┌──

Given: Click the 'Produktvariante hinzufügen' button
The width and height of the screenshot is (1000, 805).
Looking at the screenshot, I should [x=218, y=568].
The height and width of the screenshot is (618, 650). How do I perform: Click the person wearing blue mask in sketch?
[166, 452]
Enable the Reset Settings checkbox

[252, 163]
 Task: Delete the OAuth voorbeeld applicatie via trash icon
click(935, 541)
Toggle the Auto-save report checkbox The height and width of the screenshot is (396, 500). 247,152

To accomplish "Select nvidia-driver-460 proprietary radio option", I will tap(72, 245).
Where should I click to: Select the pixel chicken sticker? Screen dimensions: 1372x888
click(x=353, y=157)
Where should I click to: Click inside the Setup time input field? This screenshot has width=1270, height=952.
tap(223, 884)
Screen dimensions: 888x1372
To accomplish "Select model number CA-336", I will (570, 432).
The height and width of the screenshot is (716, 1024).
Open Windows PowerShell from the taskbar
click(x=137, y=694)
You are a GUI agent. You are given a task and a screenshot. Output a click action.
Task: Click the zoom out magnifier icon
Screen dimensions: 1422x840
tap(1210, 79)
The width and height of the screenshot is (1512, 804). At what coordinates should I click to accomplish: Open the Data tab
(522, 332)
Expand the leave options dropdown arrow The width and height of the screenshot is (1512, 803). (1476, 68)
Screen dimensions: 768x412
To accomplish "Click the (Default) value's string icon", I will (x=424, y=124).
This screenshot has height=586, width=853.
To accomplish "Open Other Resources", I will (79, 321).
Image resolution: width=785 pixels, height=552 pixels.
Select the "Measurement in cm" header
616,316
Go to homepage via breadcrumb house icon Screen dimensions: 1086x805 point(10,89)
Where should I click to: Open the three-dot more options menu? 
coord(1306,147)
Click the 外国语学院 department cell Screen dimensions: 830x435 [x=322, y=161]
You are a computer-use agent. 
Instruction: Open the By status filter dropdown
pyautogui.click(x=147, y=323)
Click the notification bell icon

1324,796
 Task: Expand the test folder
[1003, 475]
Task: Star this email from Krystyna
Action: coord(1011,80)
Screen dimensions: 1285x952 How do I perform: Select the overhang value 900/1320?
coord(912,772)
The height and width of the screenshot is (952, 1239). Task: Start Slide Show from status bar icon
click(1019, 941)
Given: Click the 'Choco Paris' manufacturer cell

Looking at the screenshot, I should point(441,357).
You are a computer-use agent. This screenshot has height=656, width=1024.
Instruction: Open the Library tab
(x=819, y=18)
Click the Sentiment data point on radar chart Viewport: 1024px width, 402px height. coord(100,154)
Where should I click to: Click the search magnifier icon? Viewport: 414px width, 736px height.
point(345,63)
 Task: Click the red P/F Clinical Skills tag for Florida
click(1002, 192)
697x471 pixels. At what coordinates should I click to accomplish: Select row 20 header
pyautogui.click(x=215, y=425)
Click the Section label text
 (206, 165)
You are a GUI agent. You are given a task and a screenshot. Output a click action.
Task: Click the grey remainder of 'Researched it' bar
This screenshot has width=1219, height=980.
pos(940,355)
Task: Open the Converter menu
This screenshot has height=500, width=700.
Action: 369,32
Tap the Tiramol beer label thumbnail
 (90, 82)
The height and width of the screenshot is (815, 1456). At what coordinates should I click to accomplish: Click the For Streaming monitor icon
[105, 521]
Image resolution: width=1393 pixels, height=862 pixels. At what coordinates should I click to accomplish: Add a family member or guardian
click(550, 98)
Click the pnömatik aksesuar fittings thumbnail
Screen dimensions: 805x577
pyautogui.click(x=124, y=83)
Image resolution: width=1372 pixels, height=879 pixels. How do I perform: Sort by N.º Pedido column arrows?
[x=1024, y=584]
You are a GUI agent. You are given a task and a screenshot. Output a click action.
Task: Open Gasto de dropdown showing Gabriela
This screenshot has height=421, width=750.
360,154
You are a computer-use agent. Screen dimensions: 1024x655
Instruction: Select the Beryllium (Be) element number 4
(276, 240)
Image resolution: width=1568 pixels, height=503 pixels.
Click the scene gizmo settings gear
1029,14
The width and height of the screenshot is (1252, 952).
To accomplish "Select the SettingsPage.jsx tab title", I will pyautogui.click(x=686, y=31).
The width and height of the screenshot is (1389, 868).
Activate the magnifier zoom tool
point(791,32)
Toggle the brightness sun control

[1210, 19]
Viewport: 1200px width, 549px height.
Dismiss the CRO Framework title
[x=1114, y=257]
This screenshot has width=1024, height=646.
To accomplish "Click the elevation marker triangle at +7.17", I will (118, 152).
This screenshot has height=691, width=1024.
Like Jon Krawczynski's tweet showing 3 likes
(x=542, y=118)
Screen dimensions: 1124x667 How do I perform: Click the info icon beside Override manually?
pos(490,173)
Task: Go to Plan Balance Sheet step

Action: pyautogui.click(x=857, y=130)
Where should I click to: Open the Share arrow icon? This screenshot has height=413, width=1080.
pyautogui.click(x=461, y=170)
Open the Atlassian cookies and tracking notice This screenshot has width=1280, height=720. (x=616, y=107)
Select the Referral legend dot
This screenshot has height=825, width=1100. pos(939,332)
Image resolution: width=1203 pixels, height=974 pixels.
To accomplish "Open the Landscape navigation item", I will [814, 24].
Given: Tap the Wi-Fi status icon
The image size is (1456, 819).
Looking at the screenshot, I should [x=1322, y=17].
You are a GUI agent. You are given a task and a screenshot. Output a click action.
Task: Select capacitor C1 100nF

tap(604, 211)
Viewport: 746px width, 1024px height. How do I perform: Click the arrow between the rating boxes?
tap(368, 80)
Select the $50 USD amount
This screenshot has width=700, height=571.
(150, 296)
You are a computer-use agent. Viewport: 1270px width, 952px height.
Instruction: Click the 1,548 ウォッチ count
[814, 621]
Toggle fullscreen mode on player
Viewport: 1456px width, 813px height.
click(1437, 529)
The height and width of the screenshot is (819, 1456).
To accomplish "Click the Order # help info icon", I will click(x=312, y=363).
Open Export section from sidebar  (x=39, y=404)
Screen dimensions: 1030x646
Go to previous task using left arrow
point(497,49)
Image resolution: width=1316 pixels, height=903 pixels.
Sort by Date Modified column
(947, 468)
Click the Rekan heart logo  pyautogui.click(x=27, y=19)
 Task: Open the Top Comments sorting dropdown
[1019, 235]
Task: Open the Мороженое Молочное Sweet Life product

└──

EXERCISE OBJECTIVE:
What lines of the data include the word "computer"? Copy each of them.

REPLY TO THE EXERCISE:
You are a computer-use agent. 
You are a computer-use agent. This screenshot has height=656, width=1024.
You are a computer-use agent. Screen dimensions: 1024x655
You are a computer-use agent. Viewport: 1270px width, 952px height.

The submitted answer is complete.